Name: William III TALVAS 1
Sex: Male
Father: John I OF PONTHIEU (1140?-1191)
Mother: Beatrice Candavaine DE SAINT POL ( - )

Individual Events and Attributes

Birth 1179
Occupation frm 1191 to 1221 (age 11-42) Count of Ponthieu and Montreuil
Group/Caste Membership House of Belleme/Montgomery
Death 6 Oct 1221 (age 41-42)

Marriage

Spouse Alice OF FRANCE (1170?-1218)
Children Maria OF PONTHIEU (bef1199-1250)
Marriage 20 Aug 1195 (age 15-16) Meudon

Individual Note

William III Talvas (1179 – October 4, 1221) was William III, Count of Ponthieu and William IV (of the house of Belleme/Montgomery). He was Count of Ponthieu, ruler of a small province in northern France that fell under the suzerainty of the dukes of Normandy (later also kings of England) since at least the mid 11th century. He was son and heir of John I, Count of Ponthieu (d 1191) by his third wife Beatrice de St Pol.

 

Family history and background

His father Jean I, Count of Ponthieu (d 1191 was the son of Guy II, Count of Ponthieu (who died on the Second Crusade 1147) and grandson of William III of Ponthieu, also frequently called William III Talvas, and who represented the senior line of the lords of Montgomery, once trusted vassals and allies of William the Conqueror.

 

Marriage to Alys, Countess of the Vexin

Talvas was married on August 20, 1195 to Alys, Countess of the Vexin, the daughter of King Louis VII of France. She was some eighteen years older than he, and was said by some to have been seduced by King Henry II of England while betrothed to his son, King Richard the Lion-Hearted. Richard sent her back to her brother, King Philip II of France, refusing to marry his father's mistress.

 

Philip then arranged for Alys to marry William Talvas, with the intent that the couple would be childless, and he would thus gain control of Ponthieu, a small but strategically important county. However, Alys then gave birth to a daughter and heiress, Marie, in 1197/1198. This daughter was the maternal grandmother of Eleanor of Castile, first wife of Edward I, King of England, to whom Ponthieu and the disputed Vexin inheritance would eventually pass as Eleanor's dowry.
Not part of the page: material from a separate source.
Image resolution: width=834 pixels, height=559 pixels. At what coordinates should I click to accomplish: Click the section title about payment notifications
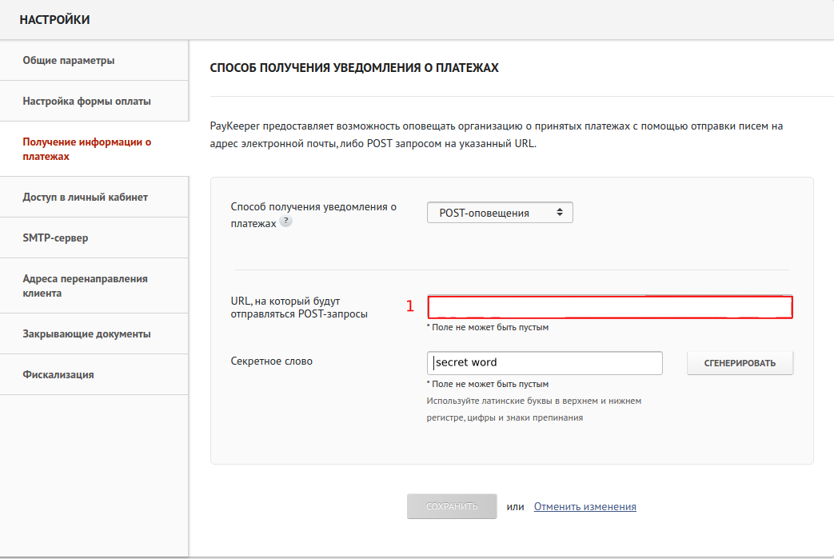354,69
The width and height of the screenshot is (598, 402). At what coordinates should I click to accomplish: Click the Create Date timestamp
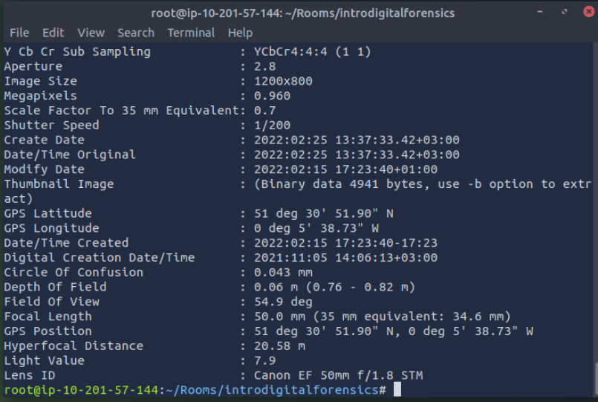357,140
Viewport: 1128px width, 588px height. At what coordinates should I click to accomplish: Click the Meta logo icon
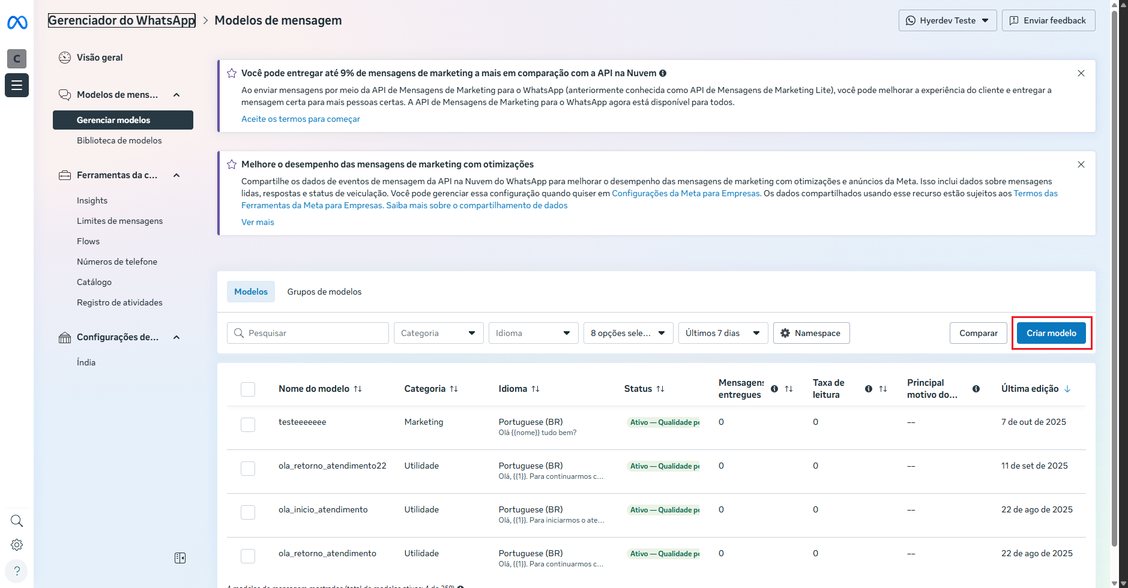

William Talvas died in 1221, his daughter Marie being his heiress.

 

SOURCES:

Monicat, M.J. Recueil des Actes de Philippe Auguste Roi de France, 1996.2

Sources

1Weis, Frederick Lewis & Sheppard, Walter Lee, Jr, "Ancestral Roots of Certain American Colonists Who Came to America before 1700: Lineages from Alfred the Great, Charlemagne, Malcolm of Scotland, Robert the Strong, and other Historical Individuals". p 110, 109-28.